Two particles A and B have mass 0.12 kg and 0.08 kg respectively - Edexcel - A-Level Maths Mechanics - Question 2 - 2003 - Paper 1

Using the law of conservation of momentum:

$m_A u_A + m_B u_B = m_A v_A + m_B v_B$

Here, both particles start at rest, so:

$0 = 0.12 \times 1.2 + 0.08 \times v_B$

Solving for $v_B$ gives:

$0.12 \times 1.2 = 0.08 v_B$

Calculating:

$0.144 = 0.08 v_B$

$v_B = \frac{0.144}{0.08} = 1.8 \text{ m s}^{-1}$

Thus, the speed of B immediately after the collision is 1.8 m s^-1.

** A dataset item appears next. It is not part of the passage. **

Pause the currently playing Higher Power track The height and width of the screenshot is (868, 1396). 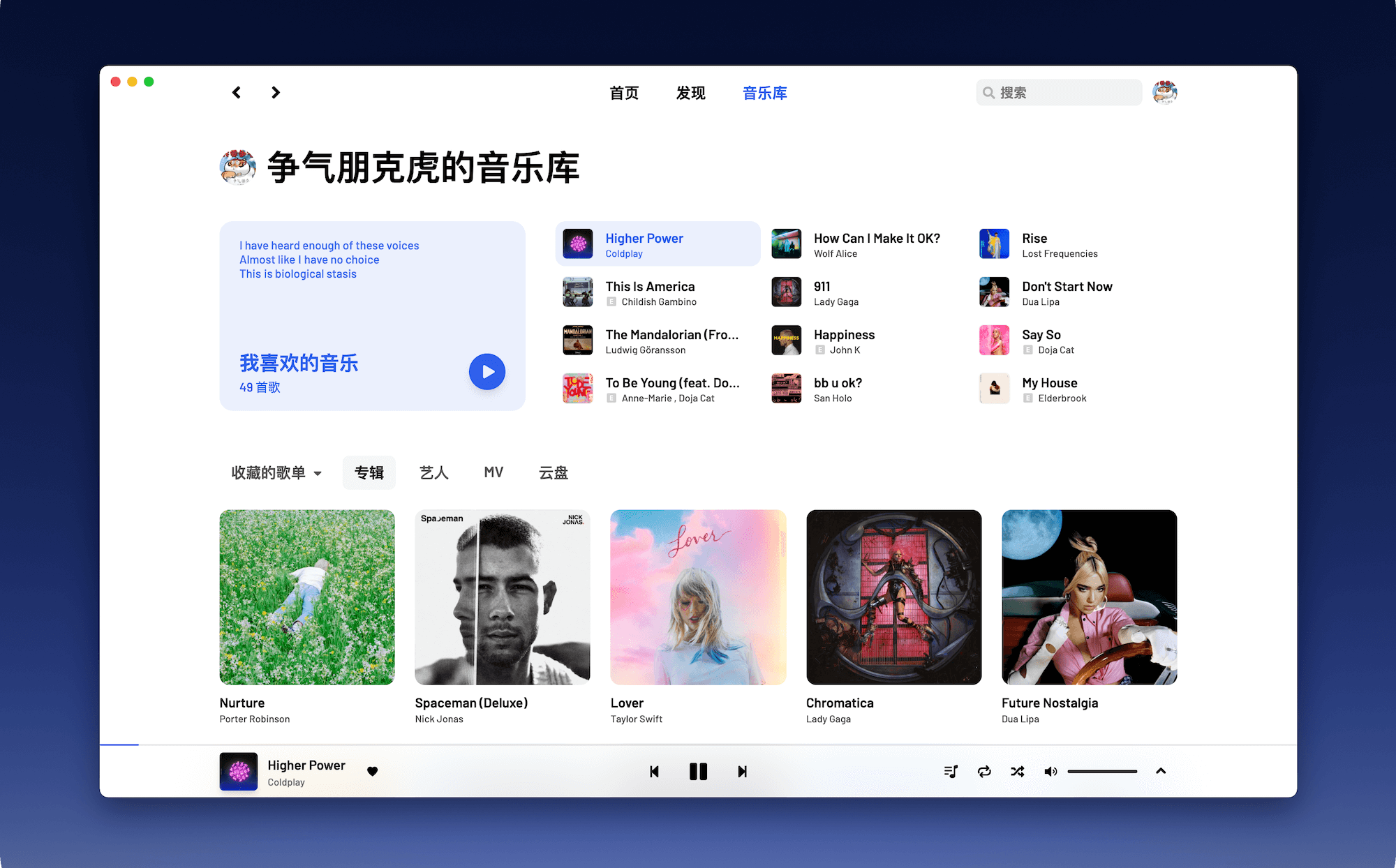click(x=698, y=771)
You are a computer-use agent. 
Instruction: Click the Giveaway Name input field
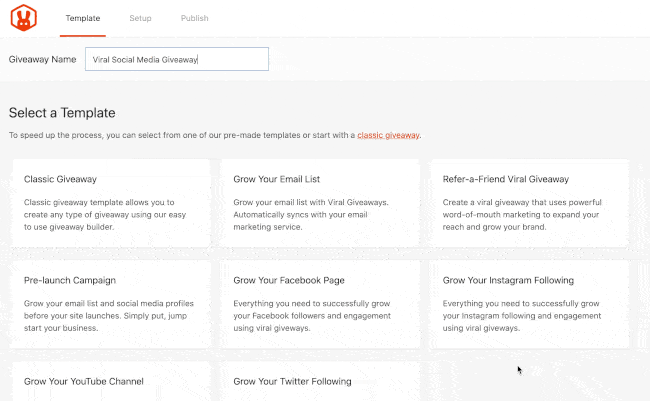click(x=177, y=59)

The impulse exerted on A can be calculated as the change in momentum:

$I_A = m_A (v_{A_f} - v_{A_i})$

where:

• $v_{A_f} = 1.2 \text{ m s}^{-1}$ (final velocity of A)
• $v_{A_i} = 3 \text{ m s}^{-1}$ (initial velocity of A)

Substituting values, we have:

$I_A = 0.12 \times (1.2 - 3) = 0.12 \times (-1.8) = -0.216 \text{ Ns}$

The magnitude of the impulse is 0.216 Ns.